Turner– a member of the conservative Republican Study Committee– recently signed this letter blasting drugmaker Johnson & Johnson for trying to shift the drug discount program to a rebate program. Rural and safety net hospitals hate this proposal. Hate it. Capital “H.”
Not only do they consider this type of Pharma-internal-policy-shift flagrantly unlawful (which checks out). They consider that it would royally screw rural health care and the increasingly poorer, entitlements- and food-stamp-dependent Americans who depend on rural hospitals (again, this checks out).
After blasting it, together with a bunch of other colleagues, Turner & co appear to have gotten results. J & J turned tail within a matter of days and now the rebate plan is dead. At least for now.
What does this tell us?
Well, first, Big Pharma trying to kill off this program– which actually isn’t a big government, wealth-transfer program insofar as a) Pharma agreed to the thing in the first place and b) it is not taxpayer funded– is not going to play, politically. Maybe they can convince Scott Peters, who represents San Diego (15 percent wealth transfer share) to get on board with the idea of killing 340B, either through legislation or through Pharma-internal-policy shifts.
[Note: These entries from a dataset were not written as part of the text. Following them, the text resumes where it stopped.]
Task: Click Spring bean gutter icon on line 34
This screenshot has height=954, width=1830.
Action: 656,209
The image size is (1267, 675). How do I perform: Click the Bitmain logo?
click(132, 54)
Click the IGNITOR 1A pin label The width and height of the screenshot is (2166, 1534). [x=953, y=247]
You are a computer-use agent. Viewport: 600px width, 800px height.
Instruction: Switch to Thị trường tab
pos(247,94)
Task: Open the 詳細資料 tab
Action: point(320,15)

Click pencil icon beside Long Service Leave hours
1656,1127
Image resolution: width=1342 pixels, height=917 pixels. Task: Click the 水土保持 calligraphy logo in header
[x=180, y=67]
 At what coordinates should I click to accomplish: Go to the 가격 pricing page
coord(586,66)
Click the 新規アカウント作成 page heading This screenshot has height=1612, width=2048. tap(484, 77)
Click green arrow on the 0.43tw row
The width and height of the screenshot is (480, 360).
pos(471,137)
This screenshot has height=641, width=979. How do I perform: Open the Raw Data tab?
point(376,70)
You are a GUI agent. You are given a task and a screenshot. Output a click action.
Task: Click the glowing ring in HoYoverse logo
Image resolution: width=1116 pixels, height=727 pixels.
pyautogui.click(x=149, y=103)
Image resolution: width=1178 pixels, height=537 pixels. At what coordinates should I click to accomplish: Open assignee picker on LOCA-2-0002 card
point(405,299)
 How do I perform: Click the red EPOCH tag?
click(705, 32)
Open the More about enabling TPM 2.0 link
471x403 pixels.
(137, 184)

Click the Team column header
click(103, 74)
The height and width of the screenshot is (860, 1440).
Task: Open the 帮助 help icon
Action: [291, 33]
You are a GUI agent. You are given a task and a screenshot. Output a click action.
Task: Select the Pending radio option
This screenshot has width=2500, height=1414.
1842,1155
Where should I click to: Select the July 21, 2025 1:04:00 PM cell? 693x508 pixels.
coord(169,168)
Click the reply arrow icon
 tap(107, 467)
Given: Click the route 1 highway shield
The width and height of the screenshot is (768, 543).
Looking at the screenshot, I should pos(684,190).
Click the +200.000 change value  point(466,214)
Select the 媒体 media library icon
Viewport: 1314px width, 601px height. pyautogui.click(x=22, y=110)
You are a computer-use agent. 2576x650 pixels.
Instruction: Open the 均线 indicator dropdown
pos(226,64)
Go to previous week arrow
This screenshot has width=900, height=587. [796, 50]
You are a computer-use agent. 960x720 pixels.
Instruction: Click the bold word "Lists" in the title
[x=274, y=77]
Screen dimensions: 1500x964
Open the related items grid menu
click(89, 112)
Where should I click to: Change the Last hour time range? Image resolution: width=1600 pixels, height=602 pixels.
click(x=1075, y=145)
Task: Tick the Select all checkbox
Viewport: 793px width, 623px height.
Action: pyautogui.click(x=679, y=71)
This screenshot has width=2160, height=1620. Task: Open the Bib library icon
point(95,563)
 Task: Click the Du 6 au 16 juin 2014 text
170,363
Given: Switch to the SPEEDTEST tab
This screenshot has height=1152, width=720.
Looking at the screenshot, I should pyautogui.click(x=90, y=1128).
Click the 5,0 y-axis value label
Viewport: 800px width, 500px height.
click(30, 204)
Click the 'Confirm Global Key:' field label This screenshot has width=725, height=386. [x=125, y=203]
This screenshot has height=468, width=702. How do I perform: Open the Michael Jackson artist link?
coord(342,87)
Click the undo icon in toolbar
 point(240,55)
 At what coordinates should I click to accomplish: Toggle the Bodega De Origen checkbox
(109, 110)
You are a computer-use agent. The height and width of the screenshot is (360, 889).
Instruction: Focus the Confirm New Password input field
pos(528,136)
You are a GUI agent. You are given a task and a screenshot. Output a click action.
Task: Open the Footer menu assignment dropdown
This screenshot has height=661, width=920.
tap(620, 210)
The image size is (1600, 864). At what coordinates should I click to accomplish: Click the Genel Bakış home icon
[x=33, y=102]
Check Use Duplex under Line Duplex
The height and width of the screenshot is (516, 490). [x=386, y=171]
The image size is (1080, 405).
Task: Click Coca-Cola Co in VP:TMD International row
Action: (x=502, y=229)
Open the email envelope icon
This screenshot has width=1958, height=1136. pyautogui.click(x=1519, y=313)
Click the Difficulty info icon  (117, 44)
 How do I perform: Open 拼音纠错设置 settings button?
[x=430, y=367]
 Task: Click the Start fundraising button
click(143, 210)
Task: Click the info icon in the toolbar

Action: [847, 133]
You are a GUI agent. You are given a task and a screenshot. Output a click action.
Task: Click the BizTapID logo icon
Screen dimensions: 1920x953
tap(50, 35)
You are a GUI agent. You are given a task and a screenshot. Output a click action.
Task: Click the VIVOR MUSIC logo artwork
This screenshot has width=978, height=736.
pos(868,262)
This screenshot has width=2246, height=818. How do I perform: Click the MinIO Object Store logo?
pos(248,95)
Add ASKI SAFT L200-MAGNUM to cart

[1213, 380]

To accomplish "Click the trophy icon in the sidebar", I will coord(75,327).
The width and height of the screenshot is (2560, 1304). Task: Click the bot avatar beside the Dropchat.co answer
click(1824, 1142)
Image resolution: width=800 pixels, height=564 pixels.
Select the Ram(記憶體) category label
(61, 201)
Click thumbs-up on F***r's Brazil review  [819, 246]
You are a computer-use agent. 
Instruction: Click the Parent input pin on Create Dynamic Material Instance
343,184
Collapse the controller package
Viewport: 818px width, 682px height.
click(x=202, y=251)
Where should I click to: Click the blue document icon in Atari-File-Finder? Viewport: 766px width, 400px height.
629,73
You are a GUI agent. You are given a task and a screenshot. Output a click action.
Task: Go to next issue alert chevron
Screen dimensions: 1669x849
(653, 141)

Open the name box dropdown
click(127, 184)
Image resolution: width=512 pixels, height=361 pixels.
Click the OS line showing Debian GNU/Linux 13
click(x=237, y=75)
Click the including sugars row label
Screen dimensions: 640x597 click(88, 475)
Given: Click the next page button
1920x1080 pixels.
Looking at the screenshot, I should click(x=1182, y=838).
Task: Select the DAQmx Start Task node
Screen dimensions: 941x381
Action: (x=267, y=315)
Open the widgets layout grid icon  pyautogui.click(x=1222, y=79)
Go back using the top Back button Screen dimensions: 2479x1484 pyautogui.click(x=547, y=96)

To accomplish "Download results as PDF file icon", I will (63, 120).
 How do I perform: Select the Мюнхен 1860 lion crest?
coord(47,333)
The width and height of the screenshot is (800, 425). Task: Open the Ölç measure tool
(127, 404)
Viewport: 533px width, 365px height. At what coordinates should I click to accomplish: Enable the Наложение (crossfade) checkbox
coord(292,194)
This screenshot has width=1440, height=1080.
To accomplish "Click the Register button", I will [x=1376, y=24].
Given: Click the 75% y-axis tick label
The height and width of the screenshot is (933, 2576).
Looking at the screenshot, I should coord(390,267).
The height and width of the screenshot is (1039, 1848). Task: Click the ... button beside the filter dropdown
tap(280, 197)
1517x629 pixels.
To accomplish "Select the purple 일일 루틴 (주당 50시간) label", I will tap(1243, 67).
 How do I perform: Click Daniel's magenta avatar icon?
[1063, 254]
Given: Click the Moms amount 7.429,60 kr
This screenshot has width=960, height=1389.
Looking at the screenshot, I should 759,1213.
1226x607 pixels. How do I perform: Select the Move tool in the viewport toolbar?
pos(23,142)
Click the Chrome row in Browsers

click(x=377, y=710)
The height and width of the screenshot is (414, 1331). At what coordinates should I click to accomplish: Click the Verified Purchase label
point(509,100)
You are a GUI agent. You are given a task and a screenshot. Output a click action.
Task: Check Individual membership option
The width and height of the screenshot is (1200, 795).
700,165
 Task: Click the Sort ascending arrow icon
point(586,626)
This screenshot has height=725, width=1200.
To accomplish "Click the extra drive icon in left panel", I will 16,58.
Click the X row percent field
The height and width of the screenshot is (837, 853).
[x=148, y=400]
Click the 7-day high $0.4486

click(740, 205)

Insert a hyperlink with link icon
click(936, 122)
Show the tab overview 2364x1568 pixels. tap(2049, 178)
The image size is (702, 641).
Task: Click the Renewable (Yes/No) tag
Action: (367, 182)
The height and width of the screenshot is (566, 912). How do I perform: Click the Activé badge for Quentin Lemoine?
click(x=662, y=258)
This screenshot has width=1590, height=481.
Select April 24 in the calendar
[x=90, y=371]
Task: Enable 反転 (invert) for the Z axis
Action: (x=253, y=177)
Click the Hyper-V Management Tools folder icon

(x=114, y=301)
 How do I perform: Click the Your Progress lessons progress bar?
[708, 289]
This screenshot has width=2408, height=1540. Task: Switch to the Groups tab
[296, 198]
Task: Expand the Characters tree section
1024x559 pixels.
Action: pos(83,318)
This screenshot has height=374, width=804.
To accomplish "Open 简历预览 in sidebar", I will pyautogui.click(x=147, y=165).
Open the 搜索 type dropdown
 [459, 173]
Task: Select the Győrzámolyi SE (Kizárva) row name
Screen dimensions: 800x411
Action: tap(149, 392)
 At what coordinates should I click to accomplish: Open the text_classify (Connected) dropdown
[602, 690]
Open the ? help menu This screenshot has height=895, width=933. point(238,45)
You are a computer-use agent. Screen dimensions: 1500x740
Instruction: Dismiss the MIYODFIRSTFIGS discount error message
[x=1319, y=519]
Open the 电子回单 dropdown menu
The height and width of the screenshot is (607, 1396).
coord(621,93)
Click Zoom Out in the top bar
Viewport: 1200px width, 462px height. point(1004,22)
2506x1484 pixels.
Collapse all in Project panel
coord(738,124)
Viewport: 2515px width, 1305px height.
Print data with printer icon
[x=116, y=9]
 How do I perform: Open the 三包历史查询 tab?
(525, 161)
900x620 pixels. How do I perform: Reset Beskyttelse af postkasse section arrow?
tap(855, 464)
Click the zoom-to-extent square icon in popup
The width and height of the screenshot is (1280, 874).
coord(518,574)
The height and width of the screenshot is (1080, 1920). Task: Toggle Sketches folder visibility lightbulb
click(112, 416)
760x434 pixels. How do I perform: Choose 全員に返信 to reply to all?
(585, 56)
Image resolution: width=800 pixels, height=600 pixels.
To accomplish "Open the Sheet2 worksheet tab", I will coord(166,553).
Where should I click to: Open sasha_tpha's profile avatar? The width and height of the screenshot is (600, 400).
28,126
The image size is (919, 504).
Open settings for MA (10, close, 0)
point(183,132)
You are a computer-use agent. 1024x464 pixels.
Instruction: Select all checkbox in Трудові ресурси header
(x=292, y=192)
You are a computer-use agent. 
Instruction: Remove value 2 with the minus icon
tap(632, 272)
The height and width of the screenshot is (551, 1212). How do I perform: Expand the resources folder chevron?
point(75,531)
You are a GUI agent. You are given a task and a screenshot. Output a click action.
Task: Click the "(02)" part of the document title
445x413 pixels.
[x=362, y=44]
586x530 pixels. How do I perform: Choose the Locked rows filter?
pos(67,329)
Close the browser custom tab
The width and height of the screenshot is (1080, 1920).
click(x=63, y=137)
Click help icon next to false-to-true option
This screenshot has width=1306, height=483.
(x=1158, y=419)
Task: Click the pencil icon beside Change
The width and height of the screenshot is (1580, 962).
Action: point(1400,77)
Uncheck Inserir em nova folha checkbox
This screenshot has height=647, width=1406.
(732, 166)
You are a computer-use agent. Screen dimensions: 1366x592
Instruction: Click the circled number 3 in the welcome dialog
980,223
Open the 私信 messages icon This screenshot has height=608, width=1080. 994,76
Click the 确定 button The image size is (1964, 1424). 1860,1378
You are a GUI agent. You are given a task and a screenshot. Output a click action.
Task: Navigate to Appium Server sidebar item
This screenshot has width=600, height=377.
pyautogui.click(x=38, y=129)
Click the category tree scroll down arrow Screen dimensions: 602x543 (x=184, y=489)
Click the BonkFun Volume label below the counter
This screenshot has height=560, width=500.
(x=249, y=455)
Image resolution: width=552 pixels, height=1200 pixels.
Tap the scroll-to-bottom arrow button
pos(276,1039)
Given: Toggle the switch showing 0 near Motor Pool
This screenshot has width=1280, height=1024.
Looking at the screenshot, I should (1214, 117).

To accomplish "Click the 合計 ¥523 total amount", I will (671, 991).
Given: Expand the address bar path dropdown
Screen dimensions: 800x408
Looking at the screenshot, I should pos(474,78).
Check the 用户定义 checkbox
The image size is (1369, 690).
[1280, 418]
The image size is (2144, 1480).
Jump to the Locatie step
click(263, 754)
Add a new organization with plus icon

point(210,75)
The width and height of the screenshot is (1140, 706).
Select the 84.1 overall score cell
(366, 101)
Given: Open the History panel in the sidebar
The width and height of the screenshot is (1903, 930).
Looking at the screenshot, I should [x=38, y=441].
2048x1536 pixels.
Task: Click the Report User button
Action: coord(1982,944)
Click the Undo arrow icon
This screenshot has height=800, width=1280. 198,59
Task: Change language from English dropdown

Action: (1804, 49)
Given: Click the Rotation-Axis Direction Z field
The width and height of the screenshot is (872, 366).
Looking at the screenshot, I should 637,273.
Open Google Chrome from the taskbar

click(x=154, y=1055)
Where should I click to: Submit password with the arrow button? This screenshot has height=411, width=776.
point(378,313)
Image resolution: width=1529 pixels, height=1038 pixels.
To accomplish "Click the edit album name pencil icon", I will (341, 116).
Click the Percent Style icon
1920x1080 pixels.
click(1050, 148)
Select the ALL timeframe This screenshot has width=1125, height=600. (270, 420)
But it’s going to be very hard to convince most representatives to do this if you’re looking at this map– and even members of the Republican Study Committee are saying “no way.”
Second, as long as the GOP remains in a populist frame of mind, Ohio isn’t becoming a swing state again anytime soon. Sorry. Or not sorry. Whatever.
Third, Sherrod Brown might still be better-placed than a bunch of more coastal-Democratic-philosophy contenders running in Trumpy states or areas to win, simply because he is way more populist and doesn’t seem to fixate much on the concerns of rich, white suburbanites as opposed to poorer Ohioans of all stripes. The underlying dynamics of Ohio are bad for him. But he might eke out a win, and– if you believe their current alarm-sounding about polls– Tammy Baldwin (Wisconsin) and Elissa Slotkin (Michigan) might not (or if they do, they might squeak it while Brown might narrowly lose).
We’ll see. But for Ohio Republicans who have been closer to the Paul Ryan model than they have the Trump model, this is where political peril lives.